By Matt Glynn  |  The Buffalo News  |  1/28/16

What Buffalo Niagara’s legal landscape looks like after a year of upheaval

The region’s roster of law firms underwent a shakeup last year, and the effects will be fully felt this year.

Two of the region’s top four firms – Damon Morey and Jaeckle, Fleischmann & Mugel – were absorbed through deals. And with those transactions, two Syracuse-based firms strengthened their presence here.

The region has numerous law firms of all sizes and specialties. The four largest are:

Bond, Schoeneck & King: Lawyers and support staff from Bond’s Buffalo office and Jaeckle are getting to know each other better, after Syracuse-based Bond completed its acquisition of Jaeckle on Jan. 1.

Bond already had a Buffalo office but says it now has the full-service location here it had sought. For its part, Jaeckle said the deal filled holes in certain practice areas. Their combined office consists of 52 lawyers and 28 support staff.

As they prepared to complete the deal, the two firms formed about a dozen teams related to individual practice groups, to make the transition as smooth as possible. “That’s when you got a great sense that everything we had hoped, in terms of a great cultural fit, proved to be true,” said Daniel P. Forsyth, co-managing member of the Buffalo office.

The two firms also prepared their clients for the change. “I’ve probably talked to 50 clients personally, and the reaction has been universally enthusiastic and positive,” said Joseph P. Kubarek, formerly Jaeckle’s managing partner and now co-managing member of the Buffalo office. “I think clients realized this gives us the opportunity to provide them everything we did for them in the past, and some new services and more depth.”

Kevin M. Bernstein, chairman of Bond’s management committee, said the deal allowed Bond to get in on the “ground floor” of new development in the Buffalo Niagara region. “And I think we’re in a much better position to be part of it now with this combination than we ever were before.”

Barclay Damon: Hiscock & Barclay didn’t complete its deal with Damon Morey until last June, so 2016 marks the combined firm’s first full year of business. Barclay Damon consists of a dozen offices, including one in Buffalo.

The Buffalo location is Barclay Damon’s largest office, with 105 attorneys.

The combination has enhanced the legal services available to the firm’s clients, said James Domagalski, co-managing partner of the Buffalo office along with Peter S. Marlette. He recalled an example from the first week after the deal was completed, when a legacy Damon Morey client had a cybersecurity issue. “Because it was now Barclay Damon, there was a team of lawyers who had handled a lot of cybersecurity law who were able to jump right in.”

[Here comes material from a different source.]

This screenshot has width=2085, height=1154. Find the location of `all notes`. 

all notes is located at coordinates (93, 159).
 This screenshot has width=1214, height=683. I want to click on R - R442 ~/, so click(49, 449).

Marlette said the firm frequently uses videoconferencing to connect clients with lawyers based at other Barclay Damon offices, to tap into their expertise. “You don’t always have to be shoulder to shoulder with the people you’re working with.”

Hodgson Russ: The firm remains the dominant player in Buffalo: it has 164 lawyers based here, among nearly 400 employees who work for the firm here.

Development unfolding in downtown Buffalo and places such as the Buffalo Niagara Medical Campus has generated a positive impact on its business, said Daniel C. Oliverio, the firm’s chairman. “We’ve already seen it affect our recruiting of new lawyers and lateral lawyers,” he said.

For lawyers fresh out of law school, he said, Buffalo is now more of a destination than in the past. “Things are starting to change,” he said.

Oliverio said Hodgson Russ expects growth in standard areas of practice such as litigation, but also in areas including real estate finance, taxes and cross-border activity.

“You’re generally seeing an increase across the board, which is very good for Western New York,” he said.

Hodgson Russ has a total of six offices, including one in Toronto. The law firm, which was established in 1817, is approaching its 200th anniversary.

Oliverio said Hodgson Russ is used to seeing comings and goings involving other firms in the market, but its focus hasn’t changed because of those deals. “We’re continuing to do what we do,” he said.

Phillips Lytle: Two years ago, the firm moved from what was then the One HSBC Center tower into the revitalized building named One Canalside.

Now settled in its new home, the firm has continued to grow. It is coming off a strong 2015, with many of those revenues generated from outside of Western New York, said David McNamara, managing partner. And some of the work the firm handles from its Buffalo office is for clients who are not even located here.

“If you have the expertise, you get a pricing advantage by virtue of being in Buffalo,” he said.

Some of the practices showing particular strength include project development, banking and finance, energy and pharmaceuticals, McNamara said.

Phillips Lytle has eight offices, including a Washington, D.C., office it added in 2014. “We’re looking at opportunities to strengthen and grow our practice there,” he said.

The firm has about 290 employees in Buffalo, about 100 of whom are lawyers.

As for the recent acquisitions involving other firms in the region, McNamara said: “These transactions don’t change the landscape for us significantly, because it’s not as if new lawyers with new capabilities are being introduced to the marketplace for the first time.”